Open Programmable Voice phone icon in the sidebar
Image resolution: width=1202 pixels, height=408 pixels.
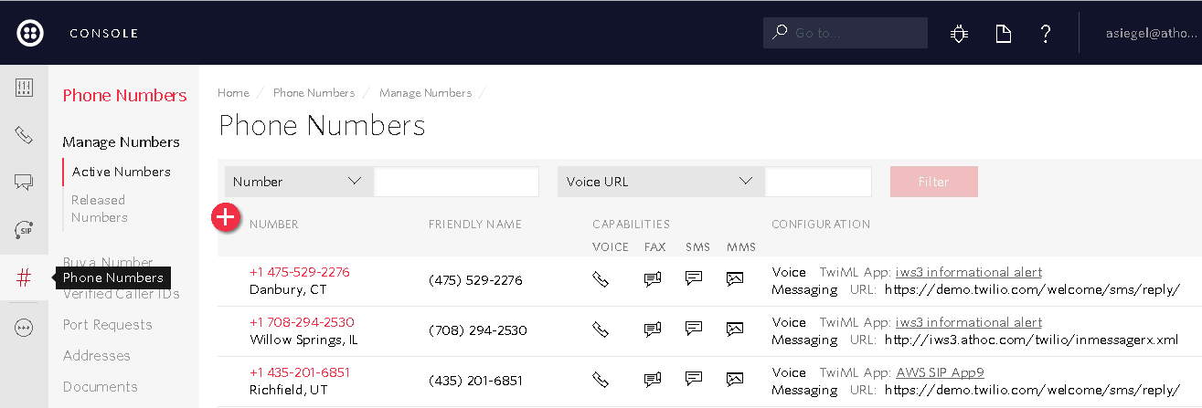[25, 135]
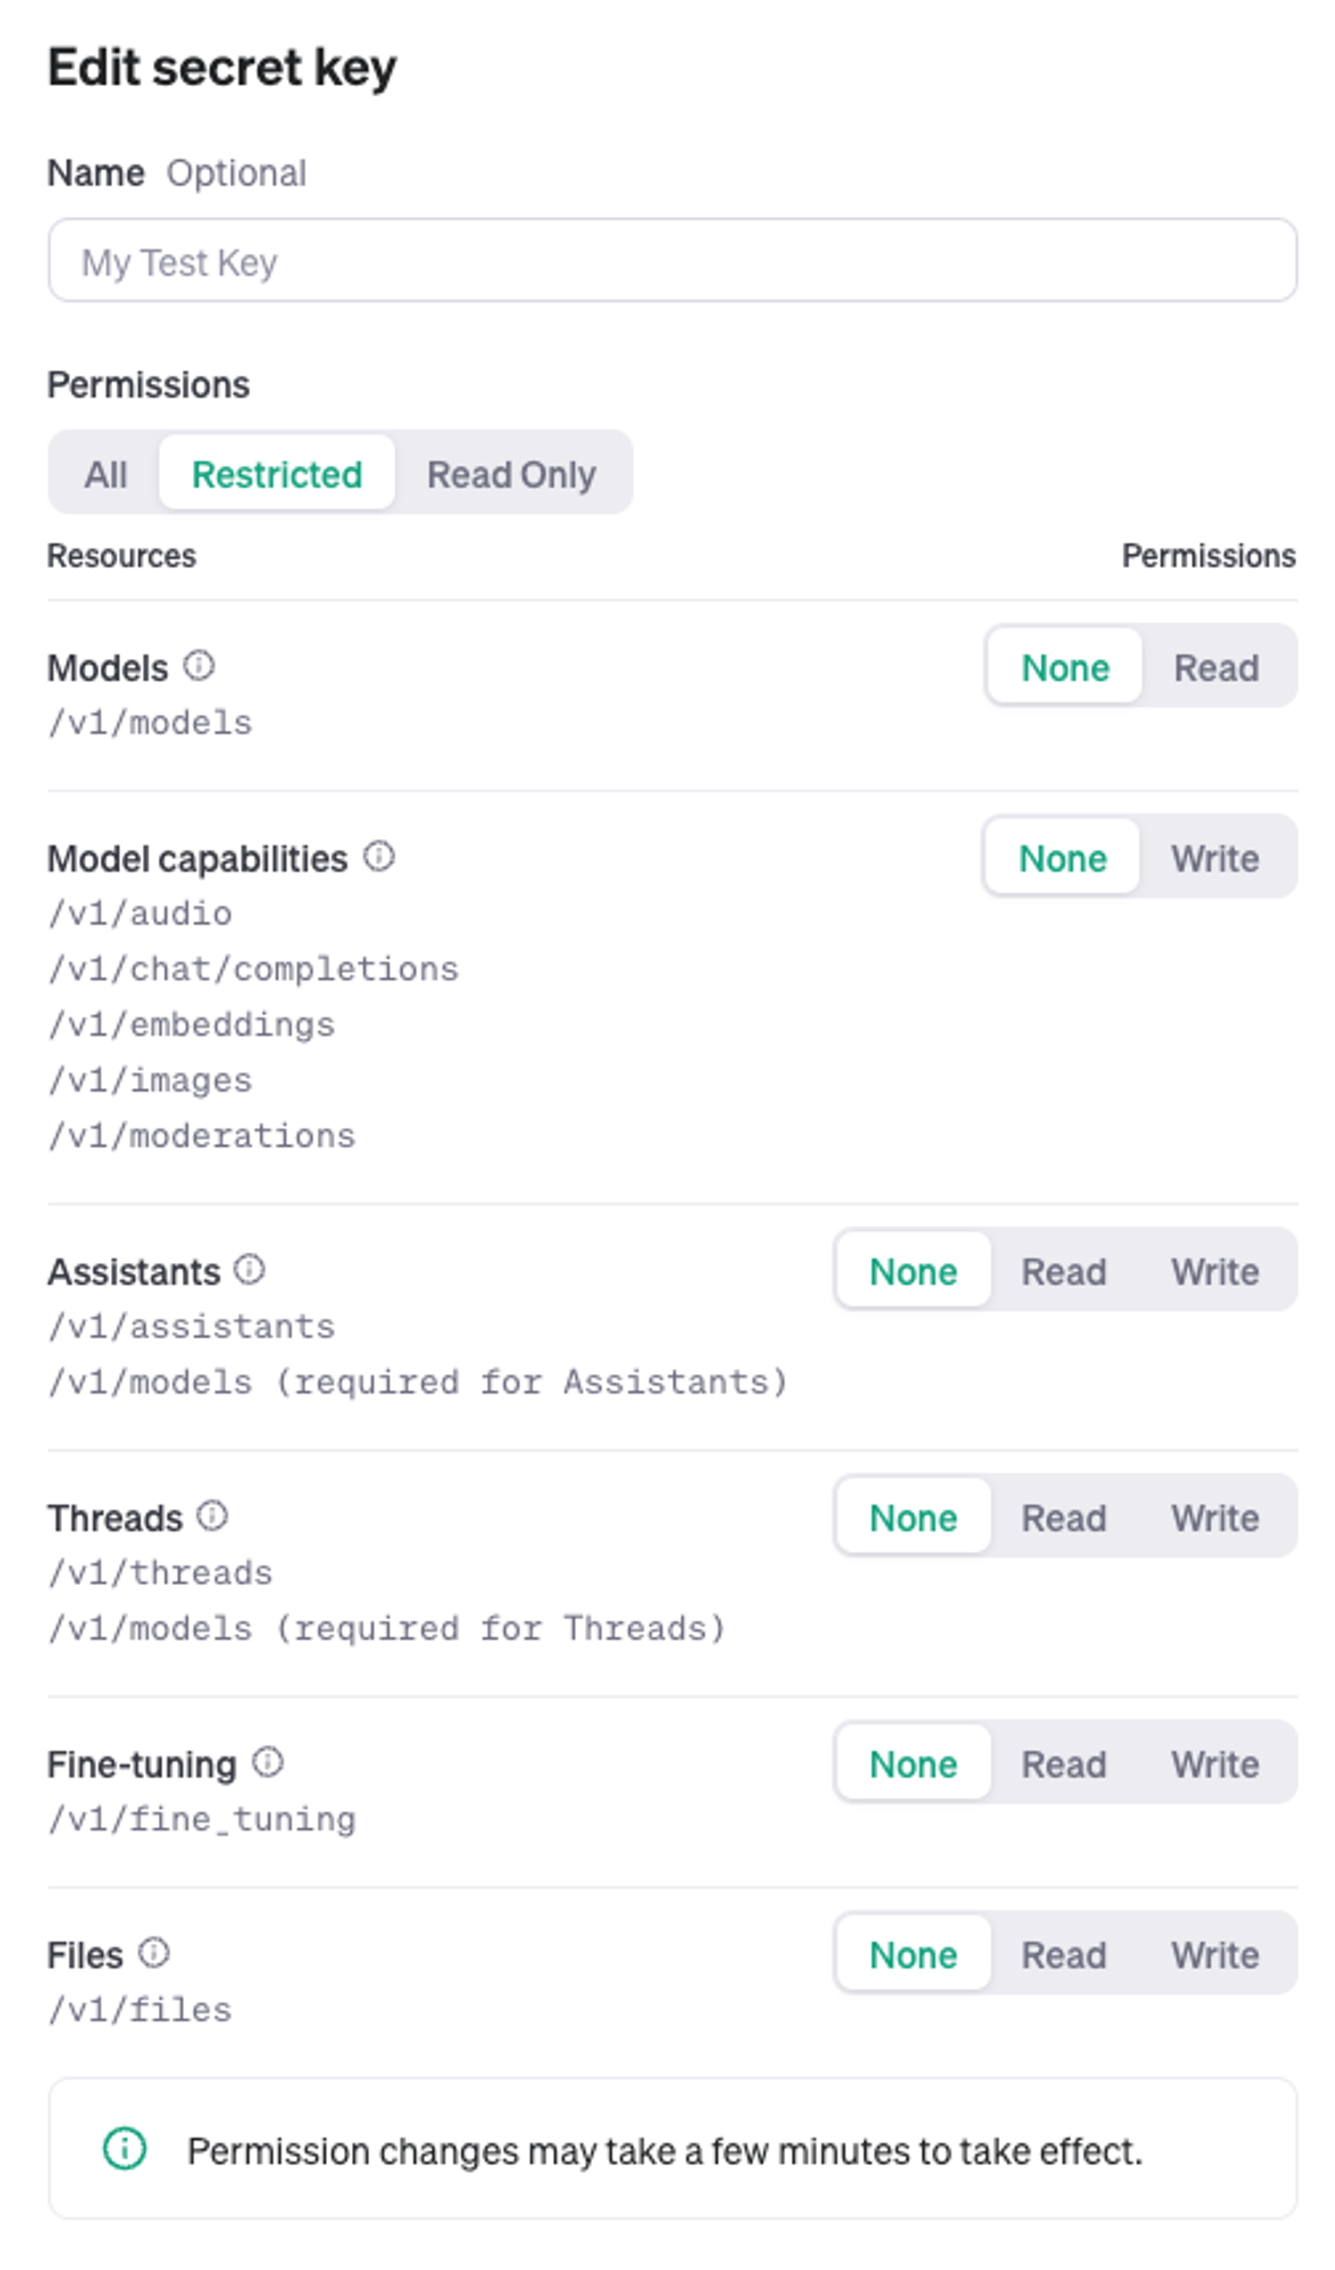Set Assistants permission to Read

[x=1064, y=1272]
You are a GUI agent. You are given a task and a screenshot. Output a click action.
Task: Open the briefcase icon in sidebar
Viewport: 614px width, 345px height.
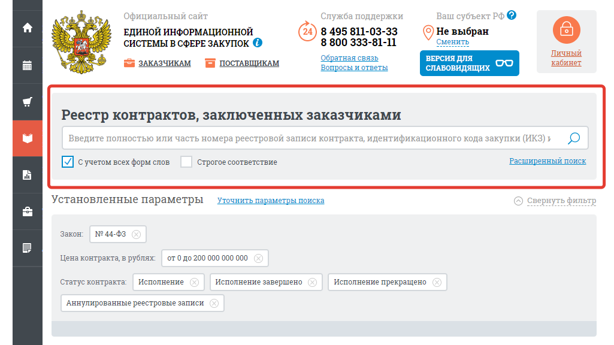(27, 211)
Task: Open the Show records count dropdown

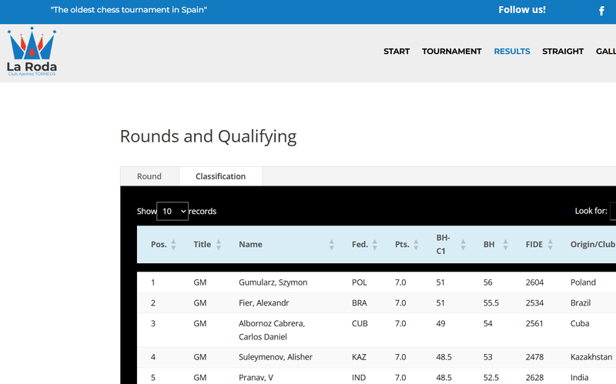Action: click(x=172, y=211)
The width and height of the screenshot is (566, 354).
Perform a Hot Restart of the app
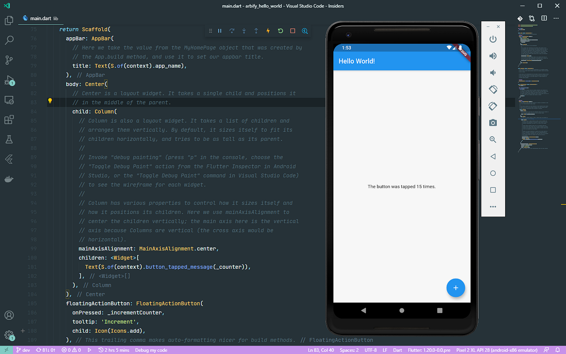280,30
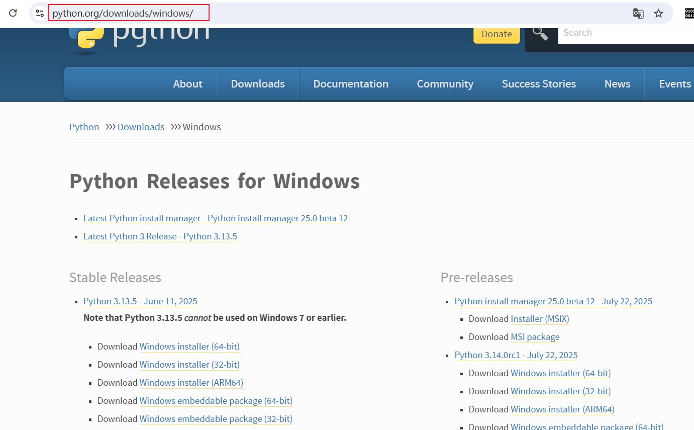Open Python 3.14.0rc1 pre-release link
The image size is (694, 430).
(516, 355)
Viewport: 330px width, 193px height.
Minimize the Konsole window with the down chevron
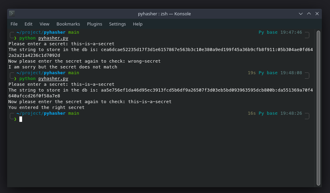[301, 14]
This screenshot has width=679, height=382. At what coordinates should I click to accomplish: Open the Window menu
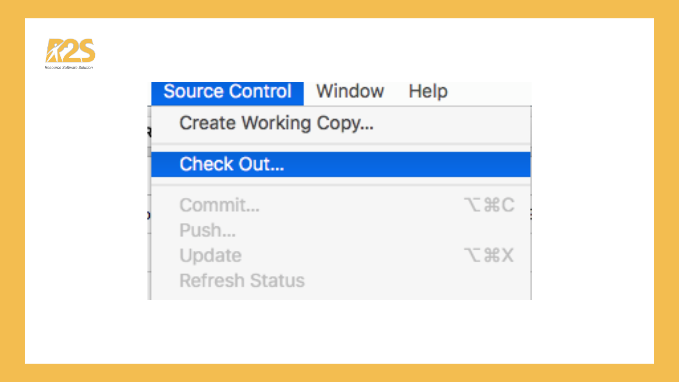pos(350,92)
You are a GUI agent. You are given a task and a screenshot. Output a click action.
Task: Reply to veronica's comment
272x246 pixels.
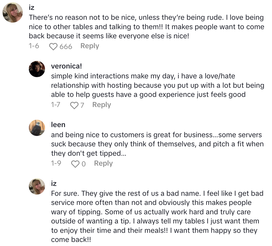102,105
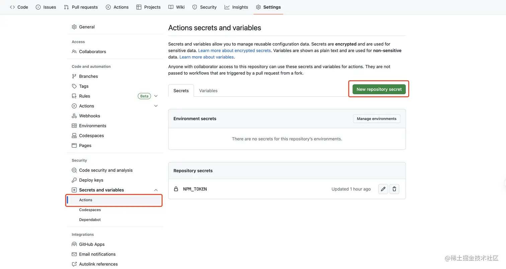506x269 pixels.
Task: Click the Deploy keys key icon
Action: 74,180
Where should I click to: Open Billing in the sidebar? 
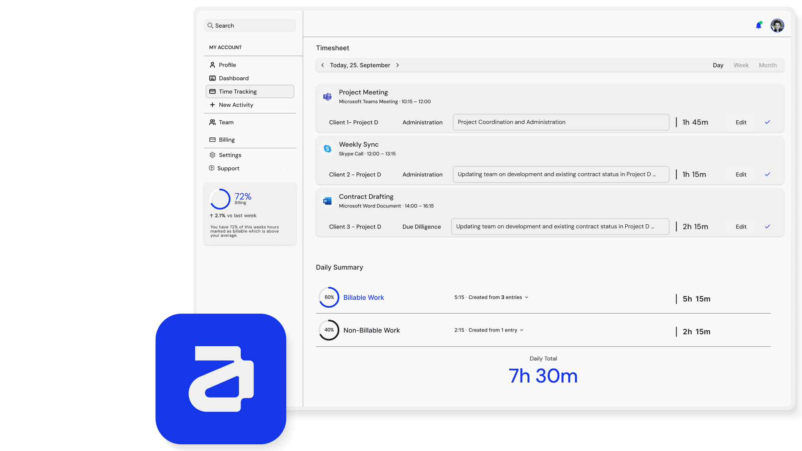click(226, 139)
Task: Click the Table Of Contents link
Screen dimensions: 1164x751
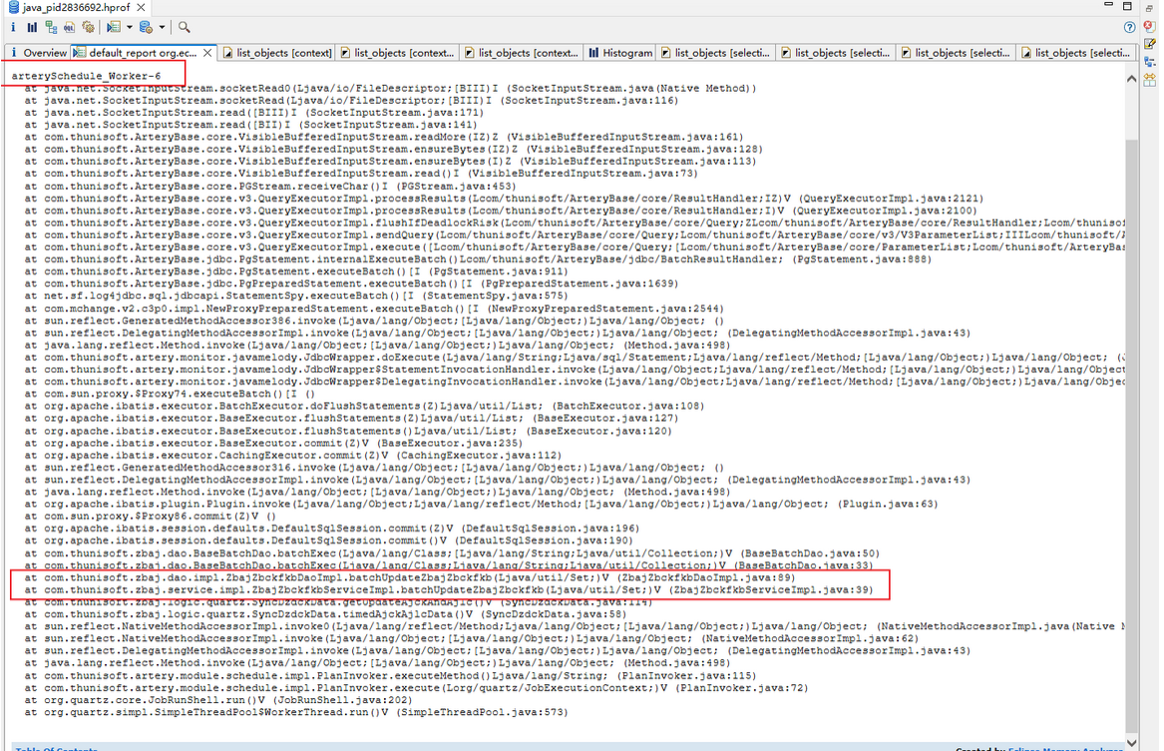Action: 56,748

§ **AIM OF THE TASK**: Rewrite the data above as a numbered list. Start with the line that contains "Viewport: 330px width, 193px height.", go on through the line that contains "pos(350,92)", skip any blank lines, and leave the pictures out.

§ **EXERCISE RESPONSE**:
1. Viewport: 330px width, 193px height.
2. Minimize the Konsole window with the down chevron
3. [301, 14]
4. This screenshot has width=679, height=382. At what coordinates should I click to accomplish: Open the Window menu
5. pos(350,92)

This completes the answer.